Question

If \[\sin A+\cos B=a\text{ and }\sin B+\cos A=b\], then \[\sin \left( A+B \right)\] is equal to:
(a) \[\dfrac{{{a}^{2}}+{{b}^{2}}}{2}\]
(b) \[\dfrac{{{a}^{2}}-{{b}^{2}}+2}{2}\]
(c) \[\dfrac{{{a}^{2}}+{{b}^{2}}-2}{2}\]
(d) None of these

Answer 1

Hint: In this question, we first need to square the given two equations and then add them both. Then by using the trigonometric identity and by using the formula trigonometric ratios for compound angles we can get the result.

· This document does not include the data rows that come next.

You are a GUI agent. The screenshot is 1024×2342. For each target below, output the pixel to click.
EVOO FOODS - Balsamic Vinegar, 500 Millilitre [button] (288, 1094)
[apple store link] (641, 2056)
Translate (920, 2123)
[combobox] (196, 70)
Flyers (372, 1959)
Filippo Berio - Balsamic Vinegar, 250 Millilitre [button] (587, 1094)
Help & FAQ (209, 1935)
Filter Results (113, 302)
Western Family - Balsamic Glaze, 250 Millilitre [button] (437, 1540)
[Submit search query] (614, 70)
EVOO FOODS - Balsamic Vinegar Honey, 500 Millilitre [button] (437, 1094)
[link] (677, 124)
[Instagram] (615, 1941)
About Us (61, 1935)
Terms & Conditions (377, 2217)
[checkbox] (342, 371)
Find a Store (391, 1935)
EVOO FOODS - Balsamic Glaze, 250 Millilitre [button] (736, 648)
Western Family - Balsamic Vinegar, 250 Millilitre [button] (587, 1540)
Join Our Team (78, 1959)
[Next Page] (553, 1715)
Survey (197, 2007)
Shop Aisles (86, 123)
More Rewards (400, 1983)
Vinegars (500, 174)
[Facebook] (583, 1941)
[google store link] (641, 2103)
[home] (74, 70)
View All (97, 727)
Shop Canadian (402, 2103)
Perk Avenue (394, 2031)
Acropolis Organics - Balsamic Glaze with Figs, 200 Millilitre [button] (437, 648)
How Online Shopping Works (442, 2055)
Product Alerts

Complete step by step answer:
\[{{\sin }^{2}}\theta +{{\cos }^{2}}\theta =1\]
\[\sin \left( A+B \right)=\sin A\cos B+\cos A\sin B\]
From the equations given in the question we have,
\[\sin A+\cos B=a........\left( 1 \right)\]
\[\sin B+\cos A=b.........\left( 2 \right)\]
Now, on considering the equation (1) above and squaring it on both sides we get,
\[\Rightarrow {{\left( \sin A+\cos B \right)}^{2}}={{a}^{2}}\]
Let us now expand the terms on the left hand side then we get,
\[\Rightarrow {{\sin }^{2}}A+{{\cos }^{2}}B+2\sin A\cos B={{a}^{2}}.....\left( 3 \right)\]
Now, on considering the equation (2) and squaring it on both sides we get,
\[\Rightarrow {{\left( \sin B+\cos A \right)}^{2}}={{b}^{2}}\]
Let us now expand the terms on the left hand side then we get,
\[\Rightarrow {{\sin }^{2}}B+{{\cos }^{2}}A+2\sin B\cos A={{b}^{2}}.....\left( 4 \right)\]
As we already know that from the trigonometric identities that,
\[{{\sin }^{2}}\theta +{{\cos }^{2}}\theta =1\]
From, trigonometric ratios of compound angles we know that the algebraic sum of two or more angles are called compound angles which gives us the formula:
\[\sin \left( A+B \right)=\sin A\cos B+\cos A\sin B\]
Let us now consider the above equation (3) and equation (4)
Now, on adding the equation (3) and equation (4) we get,
\[\Rightarrow {{\sin }^{2}}A+{{\cos }^{2}}B+2\sin A\cos B+{{\sin }^{2}}B+{{\cos }^{2}}A+2\sin B\cos A={{a}^{2}}+{{b}^{2}}\]
Now, on writing the sine and cosine terms of same angle together we get,
\[\Rightarrow {{\sin }^{2}}A+{{\cos }^{2}}A+{{\sin }^{2}}B+{{\cos }^{2}}B+2\sin A\cos B+2\sin B\cos A={{a}^{2}}+{{b}^{2}}\]
Now, by using the trigonometric identity and on rewriting the terms in the above equation we get,
\[\Rightarrow 1+1+2\sin A\cos B+2\sin B\cos A={{a}^{2}}+{{b}^{2}}\]
Now, on further simplification we get,
\[\Rightarrow 2+2\sin A\cos B+2\sin B\cos A={{a}^{2}}+{{b}^{2}}\]
Now, by subtracting 2 on both sides we get,
\[\Rightarrow 2\sin A\cos B+2\sin B\cos A={{a}^{2}}+{{b}^{2}}-2\]
Let us now divide the above equation with 2 on both sides,
\[\Rightarrow \sin A\cos B+\sin B\cos A=\dfrac{{{a}^{2}}+{{b}^{2}}-2}{2}\]
Now, by using the formula for trigonometric ratios of compound angles the above equation can be further written as.
\[\therefore \sin \left( A+B \right)=\dfrac{{{a}^{2}}+{{b}^{2}}-2}{2}\]
Hence, the correct option is (c).

Note: Instead of squaring the given two equations and then adding them to get the required form we can also first expand the \[\sin \left( A+B \right)\] and then substitute the required values from the given equations. But this method would be a little confusing.
It is important to note that while applying the trigonometric identity the angles of both cosine and sine terms should be the same then only it will be 1. After squaring one equation we cannot write the sum of the squares of the sine and cosine terms as 1 because the angles are different.
\[{{\sin }^{2}}B+{{\cos }^{2}}A\ne 1\]